INPUT FOR THIS TASK: Begin

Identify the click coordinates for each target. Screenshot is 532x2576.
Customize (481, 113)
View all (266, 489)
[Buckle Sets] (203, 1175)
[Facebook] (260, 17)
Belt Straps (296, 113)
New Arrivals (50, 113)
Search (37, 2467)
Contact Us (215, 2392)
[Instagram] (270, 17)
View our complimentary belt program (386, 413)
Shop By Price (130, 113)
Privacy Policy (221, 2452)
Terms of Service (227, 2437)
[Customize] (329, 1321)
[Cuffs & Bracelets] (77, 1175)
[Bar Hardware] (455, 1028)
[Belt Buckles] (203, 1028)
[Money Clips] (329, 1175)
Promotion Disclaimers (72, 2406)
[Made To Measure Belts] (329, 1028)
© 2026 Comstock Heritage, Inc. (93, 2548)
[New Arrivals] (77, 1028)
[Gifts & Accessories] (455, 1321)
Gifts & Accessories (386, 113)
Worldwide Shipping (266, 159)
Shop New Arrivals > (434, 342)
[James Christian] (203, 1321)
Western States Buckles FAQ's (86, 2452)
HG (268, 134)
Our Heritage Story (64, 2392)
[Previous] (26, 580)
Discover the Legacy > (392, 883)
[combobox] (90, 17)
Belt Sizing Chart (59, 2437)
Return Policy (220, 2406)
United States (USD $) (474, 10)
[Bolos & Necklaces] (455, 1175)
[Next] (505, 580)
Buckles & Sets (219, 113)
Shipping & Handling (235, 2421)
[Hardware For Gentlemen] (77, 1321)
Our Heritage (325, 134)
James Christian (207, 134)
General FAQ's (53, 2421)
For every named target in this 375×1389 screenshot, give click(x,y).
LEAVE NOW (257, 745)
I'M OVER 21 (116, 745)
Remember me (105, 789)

INPUT FOR THIS TASK: End

» ASSIGNMENT
Look through the listing, and copy each line in which the string "View" turns up.

» TASK RESULT
View all (266, 489)
View our complimentary belt program (386, 413)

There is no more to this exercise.